# Given task:
Reproduce the lines below between the one containing "Select the Eyedropper tool" and the one containing "Where should I", inclusive, and omit the pictures.
====== Dataset content
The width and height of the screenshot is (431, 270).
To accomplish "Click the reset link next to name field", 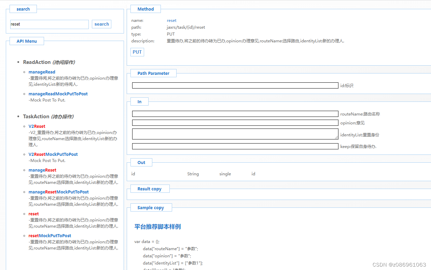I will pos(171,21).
============
====== Dataset content
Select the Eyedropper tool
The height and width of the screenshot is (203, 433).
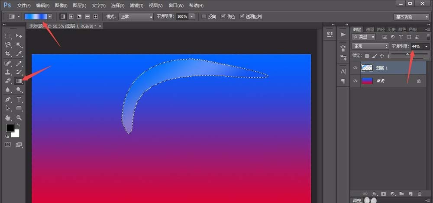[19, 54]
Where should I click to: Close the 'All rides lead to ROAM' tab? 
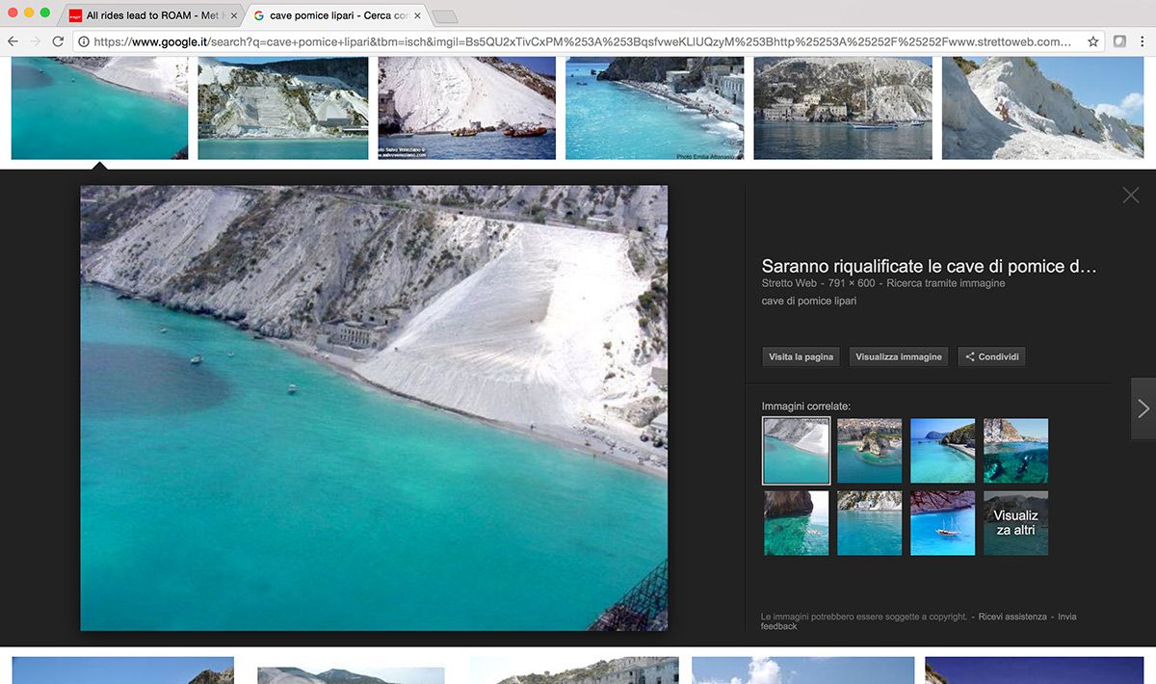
============
# Task solution:
Select the Eyedropper tool
The height and width of the screenshot is (203, 433).
[19, 54]
Where should I click to: Close the 'All rides lead to ROAM' tab? 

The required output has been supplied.